Malignancies represent a significant morbidity for patients (pts) affected by primary immunodeficiency (PID). 4-25% of pts with PID will develop a malignancy during the course of their life, lymphoproliferative disorders being the most common. Dysfunctional T-cell surveillance, particularly against EBV, and impaired DNA repair mechanisms lie at the basis of this susceptibility. Malignancies in PID pts are difficult to treat as these pts often harbor co-morbidities that increase the risk of treatment-related toxicity. Allogeneic stem cell transplantation (SCT) offers a treatment for both PID and LPD. Data on the outcome of pts referred to SCT for LPD in PID are scant, as PID are rare and sometimes under diagnosed.We retrospectively collected data on pts 0-18 years referred to SCT for LPD in PID in the 12 pediatric SCT centres in the UK from 2000 to 2015. Centralized review for histopathology specimens and radiological imaging was performed to confirm the LPD diagnosis and the disease staging/remission status at SCT. Ethical approval was obtained.

40 patients affected by 13 different PIDs were identified, X-linked lymphoproliferative disease being the most common (15% of the pts).

Median age at LPD diagnosis was 6.1 years (range 0.2-17.2). Pts were diagnosed with a B-cell lymphoma (60%), Hodgkin lymphoma (15%), polymorphic LPD (10%), plasmacytic hyperplasia (7%), T-cell lymphoma (5%) or atypical lymphoid proliferation (3%). 83% of the pts presented with stage III/IV disease, 4% had CNS involvement. LPD proved EBER positive in 66% of the tested samples. Pts received a median of 2 lines of chemo/immunotherapy to treat LPD, which proved resistant to front line treatment in 64% of the pts. 7 pts were referred for SCT but did not receive one due to disease progression (3), donor unavailability (1) or medical decision (3). Among the non-transplanted pts, 1 died from sepsis during chemotherapy, 4 died from disease progression; the OS of this group is 28% at a median follow up of 10 months from LPD diagnosis. For the 33 pts who underwent SCT, median age at SCT was 8.4 yrs (range 0.6-17.7). 58% of the pts had 1 or more comorbidities at SCT (chronic lung disease being most common). Of these, 67% of the pts receiving SCT were in complete remission (CR), 24% in partial remission, and 10% had active disease when starting their conditioning regimen.

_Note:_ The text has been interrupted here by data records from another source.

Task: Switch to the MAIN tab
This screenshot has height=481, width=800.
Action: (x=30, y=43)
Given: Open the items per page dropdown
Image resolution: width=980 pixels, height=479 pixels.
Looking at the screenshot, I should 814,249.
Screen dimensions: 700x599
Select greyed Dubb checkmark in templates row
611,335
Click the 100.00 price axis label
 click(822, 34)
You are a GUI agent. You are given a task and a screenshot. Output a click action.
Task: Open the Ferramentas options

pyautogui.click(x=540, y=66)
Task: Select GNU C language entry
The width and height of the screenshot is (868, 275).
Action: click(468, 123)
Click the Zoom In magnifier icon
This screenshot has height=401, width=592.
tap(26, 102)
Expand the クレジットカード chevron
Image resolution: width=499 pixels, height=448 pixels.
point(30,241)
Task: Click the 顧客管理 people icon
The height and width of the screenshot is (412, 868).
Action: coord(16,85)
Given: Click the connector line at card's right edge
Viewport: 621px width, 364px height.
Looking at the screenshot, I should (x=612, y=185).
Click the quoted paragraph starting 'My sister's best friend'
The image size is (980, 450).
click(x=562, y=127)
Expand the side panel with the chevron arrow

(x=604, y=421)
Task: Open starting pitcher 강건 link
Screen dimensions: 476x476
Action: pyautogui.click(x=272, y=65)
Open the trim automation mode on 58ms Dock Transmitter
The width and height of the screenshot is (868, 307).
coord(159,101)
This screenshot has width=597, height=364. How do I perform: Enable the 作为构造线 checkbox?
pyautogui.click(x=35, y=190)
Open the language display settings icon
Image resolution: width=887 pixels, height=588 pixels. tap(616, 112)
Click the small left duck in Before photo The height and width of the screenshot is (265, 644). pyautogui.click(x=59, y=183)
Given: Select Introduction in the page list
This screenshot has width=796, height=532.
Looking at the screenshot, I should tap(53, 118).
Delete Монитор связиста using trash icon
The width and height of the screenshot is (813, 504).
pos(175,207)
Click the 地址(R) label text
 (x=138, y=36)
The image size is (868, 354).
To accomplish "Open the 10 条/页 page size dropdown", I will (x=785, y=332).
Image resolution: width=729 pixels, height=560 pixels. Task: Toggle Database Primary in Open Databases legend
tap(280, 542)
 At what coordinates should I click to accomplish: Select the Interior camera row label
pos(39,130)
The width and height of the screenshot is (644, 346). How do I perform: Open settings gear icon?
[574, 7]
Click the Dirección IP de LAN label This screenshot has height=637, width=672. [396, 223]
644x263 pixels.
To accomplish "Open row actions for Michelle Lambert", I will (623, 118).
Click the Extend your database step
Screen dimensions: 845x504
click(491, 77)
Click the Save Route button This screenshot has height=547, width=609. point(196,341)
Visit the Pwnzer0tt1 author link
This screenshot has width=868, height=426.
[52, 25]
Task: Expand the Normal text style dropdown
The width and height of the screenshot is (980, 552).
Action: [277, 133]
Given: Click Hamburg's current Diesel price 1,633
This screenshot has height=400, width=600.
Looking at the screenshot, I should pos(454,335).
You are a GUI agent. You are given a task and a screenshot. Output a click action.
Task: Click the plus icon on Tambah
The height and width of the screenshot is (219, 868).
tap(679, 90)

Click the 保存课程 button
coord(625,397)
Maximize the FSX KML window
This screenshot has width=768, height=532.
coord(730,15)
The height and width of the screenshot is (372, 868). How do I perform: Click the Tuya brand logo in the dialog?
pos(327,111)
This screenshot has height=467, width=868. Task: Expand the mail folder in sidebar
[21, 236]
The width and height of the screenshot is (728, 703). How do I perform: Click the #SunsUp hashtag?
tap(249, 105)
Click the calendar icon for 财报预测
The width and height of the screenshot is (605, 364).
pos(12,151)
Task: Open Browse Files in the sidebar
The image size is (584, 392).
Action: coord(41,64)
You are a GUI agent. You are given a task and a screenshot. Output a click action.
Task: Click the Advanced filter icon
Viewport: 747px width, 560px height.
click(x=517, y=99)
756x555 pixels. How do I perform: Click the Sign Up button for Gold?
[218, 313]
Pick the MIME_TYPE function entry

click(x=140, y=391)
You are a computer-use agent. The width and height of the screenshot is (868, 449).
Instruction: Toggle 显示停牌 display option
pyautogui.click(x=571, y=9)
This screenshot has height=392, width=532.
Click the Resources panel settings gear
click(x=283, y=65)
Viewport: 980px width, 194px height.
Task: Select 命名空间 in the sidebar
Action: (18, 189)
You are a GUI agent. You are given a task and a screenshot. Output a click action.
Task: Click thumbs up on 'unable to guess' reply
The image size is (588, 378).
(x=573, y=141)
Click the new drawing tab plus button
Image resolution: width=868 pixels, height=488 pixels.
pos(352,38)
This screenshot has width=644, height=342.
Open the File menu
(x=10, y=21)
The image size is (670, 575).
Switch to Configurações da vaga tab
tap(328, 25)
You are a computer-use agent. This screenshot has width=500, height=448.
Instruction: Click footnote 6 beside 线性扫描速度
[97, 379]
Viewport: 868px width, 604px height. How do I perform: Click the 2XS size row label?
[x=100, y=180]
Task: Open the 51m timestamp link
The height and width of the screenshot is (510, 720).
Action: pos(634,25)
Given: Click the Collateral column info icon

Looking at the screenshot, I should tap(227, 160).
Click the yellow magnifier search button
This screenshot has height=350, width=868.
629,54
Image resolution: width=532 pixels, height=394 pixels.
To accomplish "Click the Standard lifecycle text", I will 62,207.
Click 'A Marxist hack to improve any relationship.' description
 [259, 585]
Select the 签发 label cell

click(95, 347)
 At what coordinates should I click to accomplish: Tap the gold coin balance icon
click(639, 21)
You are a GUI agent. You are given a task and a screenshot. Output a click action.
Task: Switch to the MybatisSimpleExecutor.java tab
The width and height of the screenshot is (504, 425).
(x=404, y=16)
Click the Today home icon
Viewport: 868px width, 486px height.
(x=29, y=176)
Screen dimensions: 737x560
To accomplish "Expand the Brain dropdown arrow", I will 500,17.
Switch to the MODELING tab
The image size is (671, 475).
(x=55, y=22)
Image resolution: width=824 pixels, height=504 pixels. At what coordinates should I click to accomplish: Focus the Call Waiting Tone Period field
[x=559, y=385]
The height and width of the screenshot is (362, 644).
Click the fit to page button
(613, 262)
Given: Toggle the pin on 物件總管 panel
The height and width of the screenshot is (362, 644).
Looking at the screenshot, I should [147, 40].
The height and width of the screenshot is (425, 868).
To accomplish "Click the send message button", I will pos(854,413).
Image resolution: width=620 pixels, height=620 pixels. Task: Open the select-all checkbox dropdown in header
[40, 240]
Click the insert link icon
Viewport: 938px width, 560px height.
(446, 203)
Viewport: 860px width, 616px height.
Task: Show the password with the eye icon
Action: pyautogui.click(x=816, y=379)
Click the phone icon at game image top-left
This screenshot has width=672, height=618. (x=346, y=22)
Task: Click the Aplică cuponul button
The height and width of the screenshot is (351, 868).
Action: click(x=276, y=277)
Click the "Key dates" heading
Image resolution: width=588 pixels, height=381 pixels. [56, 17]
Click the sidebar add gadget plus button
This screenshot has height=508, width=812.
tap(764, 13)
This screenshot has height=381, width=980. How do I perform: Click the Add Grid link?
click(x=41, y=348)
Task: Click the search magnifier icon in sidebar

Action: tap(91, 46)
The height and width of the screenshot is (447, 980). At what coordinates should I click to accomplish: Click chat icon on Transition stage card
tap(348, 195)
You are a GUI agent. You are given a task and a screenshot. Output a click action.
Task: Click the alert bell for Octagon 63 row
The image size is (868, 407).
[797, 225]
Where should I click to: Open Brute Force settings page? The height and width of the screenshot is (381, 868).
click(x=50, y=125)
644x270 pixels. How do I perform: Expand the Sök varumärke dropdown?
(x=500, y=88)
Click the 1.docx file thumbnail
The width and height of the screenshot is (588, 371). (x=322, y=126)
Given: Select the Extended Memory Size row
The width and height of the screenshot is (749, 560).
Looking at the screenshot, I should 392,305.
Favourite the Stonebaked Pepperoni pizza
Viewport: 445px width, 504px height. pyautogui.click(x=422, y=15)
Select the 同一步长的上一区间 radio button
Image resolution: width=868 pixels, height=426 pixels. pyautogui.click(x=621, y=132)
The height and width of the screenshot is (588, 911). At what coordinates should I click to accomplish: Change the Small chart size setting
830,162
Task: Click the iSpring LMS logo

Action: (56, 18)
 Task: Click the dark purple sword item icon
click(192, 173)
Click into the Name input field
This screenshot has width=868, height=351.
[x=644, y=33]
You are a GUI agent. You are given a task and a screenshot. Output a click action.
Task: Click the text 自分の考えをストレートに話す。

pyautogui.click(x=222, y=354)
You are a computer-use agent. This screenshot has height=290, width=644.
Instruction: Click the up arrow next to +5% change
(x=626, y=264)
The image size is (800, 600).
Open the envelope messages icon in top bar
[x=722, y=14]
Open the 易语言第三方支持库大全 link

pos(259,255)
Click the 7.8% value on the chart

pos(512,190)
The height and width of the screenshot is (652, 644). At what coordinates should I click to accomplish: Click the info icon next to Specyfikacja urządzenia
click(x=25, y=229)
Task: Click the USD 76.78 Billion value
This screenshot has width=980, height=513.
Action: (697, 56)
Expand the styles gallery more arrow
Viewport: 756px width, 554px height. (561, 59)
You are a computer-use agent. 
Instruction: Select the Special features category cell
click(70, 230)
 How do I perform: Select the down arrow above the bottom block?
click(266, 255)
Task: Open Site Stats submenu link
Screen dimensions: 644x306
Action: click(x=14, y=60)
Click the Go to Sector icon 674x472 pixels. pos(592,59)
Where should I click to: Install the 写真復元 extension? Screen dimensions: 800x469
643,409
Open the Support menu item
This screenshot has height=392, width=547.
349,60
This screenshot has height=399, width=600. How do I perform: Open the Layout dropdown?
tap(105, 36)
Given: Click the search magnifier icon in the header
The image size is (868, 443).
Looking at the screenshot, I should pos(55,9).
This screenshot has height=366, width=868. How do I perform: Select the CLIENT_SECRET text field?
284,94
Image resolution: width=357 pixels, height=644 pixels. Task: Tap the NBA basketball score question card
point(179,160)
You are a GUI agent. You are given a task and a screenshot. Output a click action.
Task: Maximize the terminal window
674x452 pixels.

7 different types of conditioning regime were used, as per participating center local policies. In 94% of the cases a reduced intensity conditioning (RIC) was used. 74% of treated pts received in vivo T cell depletion with Alemtuzumab (71%) or Anti-Thymocyte Globulin (3%). 27% of the pts received the graft from a matched related, 39% matched unrelated and 33% mismatched donor. Bone marrow and peripheral blood were the most common sources of stem cells (46% and 42% of the cases, respectively).

All pts achieved neutrophil engraftment and secondary graft loss was experienced by 2 pts (6%). 4 pts (12%) died from SCT related toxicity (3 infections, 1 pulmonary VOD/hemorrhage). Acute GVHD grade I-IV developed in 42% of the pts. LPD recurred in 2 cases (1 after secondary graft loss) and was successfully treated with surgery/chemotherapy. With a median follow up of 48 months, 88.0% patients are alive, in CR post SCT. 76% of the evaluable patients exhibited a full donor engraftment at the latest follow up.

Disease stage, histology, underlying PID and remission status at SCT did not impact on the patients´ outcomes. Overall survival was significantly higher in SCT recipients as compared to patients who did not receive SCT (88 vs 28%, p= 0.03). Even among the 3 pts who underwent SCT without achieving LPD remission, OS was 67%, thus underlying that restoring competent immunity might play a role in this context, allowing for LPD control post SCT via the newly grafted T-cells.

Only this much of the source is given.